Visual impressionante e pistas recriadas com precisão cirúrgica
Com o suporte para a geração passada oficialmente encerrado, F1 25 atinge um novo patamar visual. Circuitos como Suzuka, Spa e Interlagos são recriados com tecnologia LIDAR e refletem cada detalhe do traçado real.
Rodando em um PC com placa moderna, o path tracing aplicado à iluminação cria um visual digno de transmissão televisiva. A sujeira nos carros, os reflexos nas curvas e as mudanças climáticas influenciam diretamente na jogabilidade — não é só estético, é mecânico.
Como bônus, algumas pistas agora podem ser jogadas em sentido inverso, o que altera estratégias e muda completamente o ritmo das corridas.

Simulação x Acessibilidade: Um equilíbrio ainda delicado
A física dos carros está mais exigente. A frenagem requer maior precisão e o controle nas curvas, especialmente em velocidades altas, está mais rigoroso. Para quem joga com volante, a experiência é mais envolvente do que nunca.
Por outro lado, usuários de controle podem sentir certa perda de responsividade, especialmente ao tentar corrigir saídas de traseira. Curiosamente, o uso de assistências tende a piorar essa sensação.
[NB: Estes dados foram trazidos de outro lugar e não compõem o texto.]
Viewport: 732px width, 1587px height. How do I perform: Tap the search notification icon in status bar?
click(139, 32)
Ainda há espaço para ajustes via atualizações.
Modo local e nostalgia: Jogar no sofá ainda é possível
Um detalhe que pode passar despercebido, mas que merece destaque: o jogo mantém opções de multiplayer local, incluindo tela dividida e partidas LAN. Num mercado cada vez mais dependente do online, essa decisão é um presente para quem curte jogar com amigos no modo raiz.
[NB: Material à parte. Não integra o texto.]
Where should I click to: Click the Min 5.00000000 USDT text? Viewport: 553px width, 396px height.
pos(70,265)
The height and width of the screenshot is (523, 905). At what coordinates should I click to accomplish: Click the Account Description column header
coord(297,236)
F1 25 é mais do que uma sequência — é um marco
Após as críticas ao F1 24, este novo capítulo devolve à franquia seu brilho técnico e criativo. Com uma narrativa bem construída, modos renovados e uma integração inédita com o cinema, F1 25 representa tudo o que a Fórmula 1 se tornou nos últimos anos: um espetáculo global que mistura emoção, performance e entretenimento.
Ainda há pontos a evoluir, principalmente na calibragem para controle e na profundidade do F1 World —, mas como pacote, este é um dos títulos mais completos que a série já ofereceu.